Ein anschauliches Beispiel ist die kürzlich erschienene Publikation im Journal of Internal Medicine ("Use of statins offsets insulin-related cancer risks." A. Kautzky-Willer, S. Thurner, P. Klimek.). Darin wurden die Zusammenhänge zwischen Typ-2-Diabetes und Krebs untersucht. Einerseits haben Menschen, die an Diabetes mellitus erkrankt sind, grundsätzlich ein erhöhtes Risiko, an Krebs zu erkranken, außerdem stehen einige Diabetes-Medikamente im Verdacht, das Risiko ebenfalls fallweise erhöhen zu können. Stefan Thurner und Peter Klimek vom Institut für Wissenschaft Komplexer Systeme und Kautzky-Willer konnten nun in dieser Studie zeigen, dass man mit gezielten Maßnahmen der Präzisionsmedizin das Risiko ausschalten kann. Und auch, dass eine gleichzeitige Behandlung mit Statinen (die hauptsächlich bei Fettstoffwechselstörungen als Cholesterinsenker eingesetzt werden) sogar mit einem verminderten Krebsrisiko einhergeht. Die Ergebnisse basieren auf der Analyse von Gesundheitsdaten: 1,85 Millionen ÖsterreicherInnen, die zumindest einmal im Spital waren, wurden statistisch erfasst. Rund 300.000 davon hatten Diabetes Typ 2 - diese wurden insgesamt mit rund 300 verschiedenen Kombinationen von Diabetes-Medikamenten behandelt.
Ein anderes Beispiel, auch aus dem Bereich Diabetes, wurde in der Publikation "Improving the informational continuity of care in diabetes mellitus treatment with a nationwide Shared EHR system: Estimates from Austrian claims data" publikziert (International Journal of Medical Informatics 92, 2016, C. Rinner, S. Sauter, G. Endel, G. Heinze, S. Thurner, P. Klimek, G. Duftschmid). Es wurden die Sozialversicherungsdaten von 7,9 Millionen Österreicher analysiert. Mehr als 90 Prozent haben mehr als eine Einrichtung in einem Jahr besucht. Dadurch entsteht eine Diskontinuität im Informationsfluss insbesondere zwischen Krankenhäusern und dem niedergelassenen Bereich, welche die Versorgung der Patientinnen beeinträchtigt.
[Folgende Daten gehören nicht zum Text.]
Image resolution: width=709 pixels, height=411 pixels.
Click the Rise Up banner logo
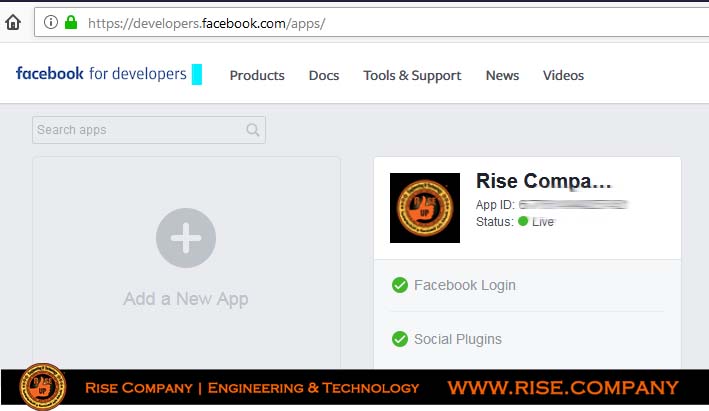tap(43, 387)
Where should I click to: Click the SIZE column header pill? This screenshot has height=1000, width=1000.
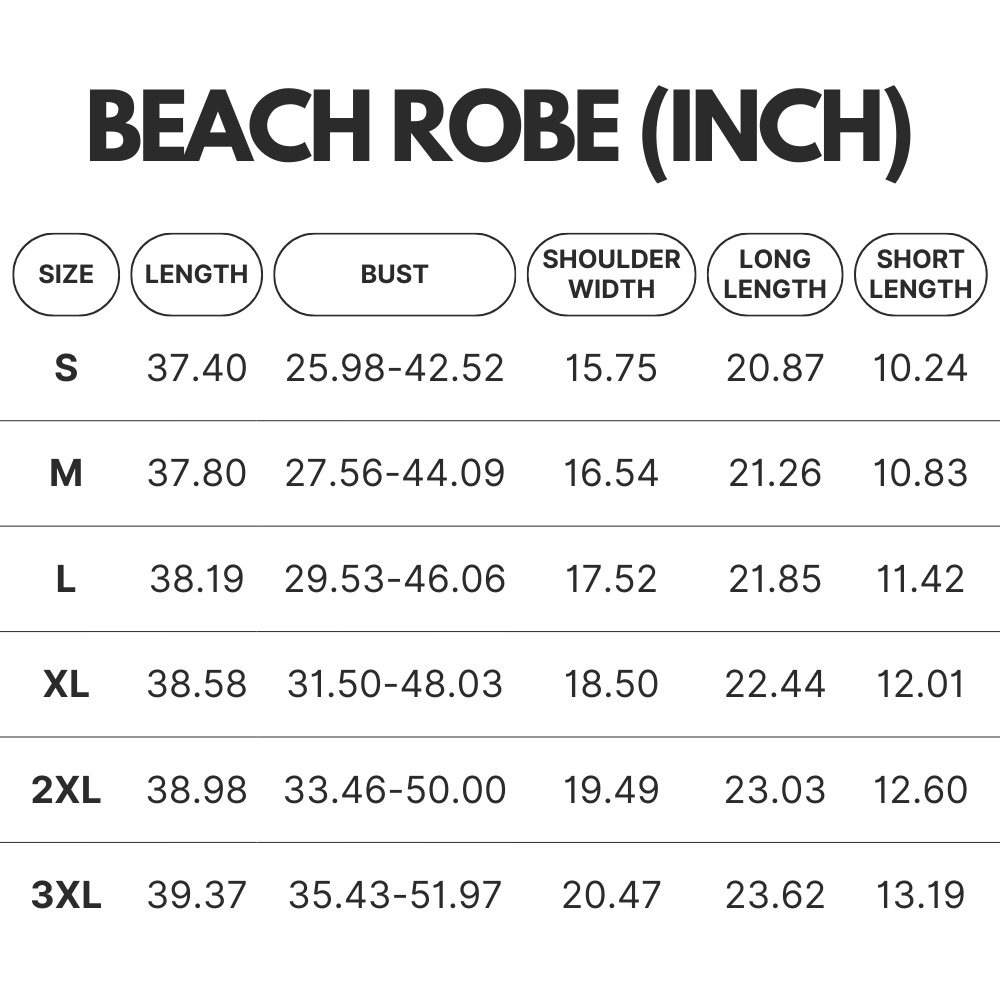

Für die Medizin spielt Complexity Science in verschiedenen Bereichen eine bedeutende Rolle. Damit können nicht nur komplexe Organismen, das Zusammenspiel von großen Datenmengen, sondern auch die Zusammenhänge im Gesundheitssystem analysiert werden. Die Ergebnisse haben damit eine enorme Relevanz für die medizinische Forschung, die Patientenversorgung und die Player im Gesundheitssystem - von der individuellen, personalisierten Therapieentscheidung bis zu politischen Empfehlungen zum Gesundheitssystem in Österreich.